OpenAI compatibility + multimodal?

I wanna adapt my current REST requests with multimodal gemini models (e.g gemini-2.0-flash-exp-image-generation) with the OpenAI compatibility endpoint, but then of course I’m not able to pass the “responseModalities” parameter anymore (not supported in the OpenAI library) in order to make the responses multimodal (in my case, both text or/and image).

Is there any workaround I am missing, or any plans for the future for integrating genuine Gemini API parameters with the OpenAI compatibility REST library?

Thanks

Hi @Javier_De_Pedro_Lope ,

Welcome to the forum !

Gemini API provides OpenAI REST library compatibility.Please refer to the OpenAI compatibility  |  Gemini API  |  Google AI for Developers.

Thank you !!

Hi @Javier_De_Pedro_Lope,

You are right.. The OpenAI compatibility endpoint currently does not support the responseModalities parameter.

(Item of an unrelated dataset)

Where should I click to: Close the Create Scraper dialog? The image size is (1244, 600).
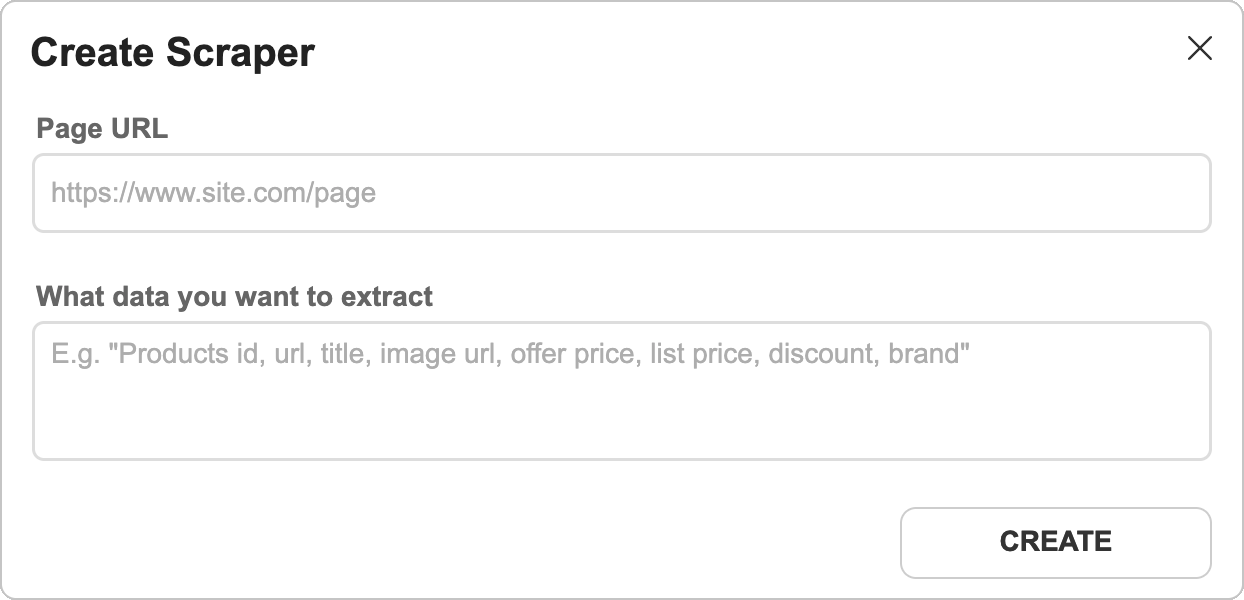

Here are some work arounds:
You can make separate API calls—one for text responses via the OpenAI-compatible endpoint and another to the Gemini API for image generation. This approach allows handling multimodal outputs separately. Alternatively, you can create a custom integration that mimics the responseModalities functionality by processing and combining text and image outputs from distinct API calls.

Please monitor updates from the Gemini API team, as they may include multimodal support in future versions of the OpenAI compatibility endpoint. I will escalate this as a feature request to the concerned team as well.

Please keep an eye on Release doc and Open AI doc as mentioned by @Mrinal_Ghosh for future updates.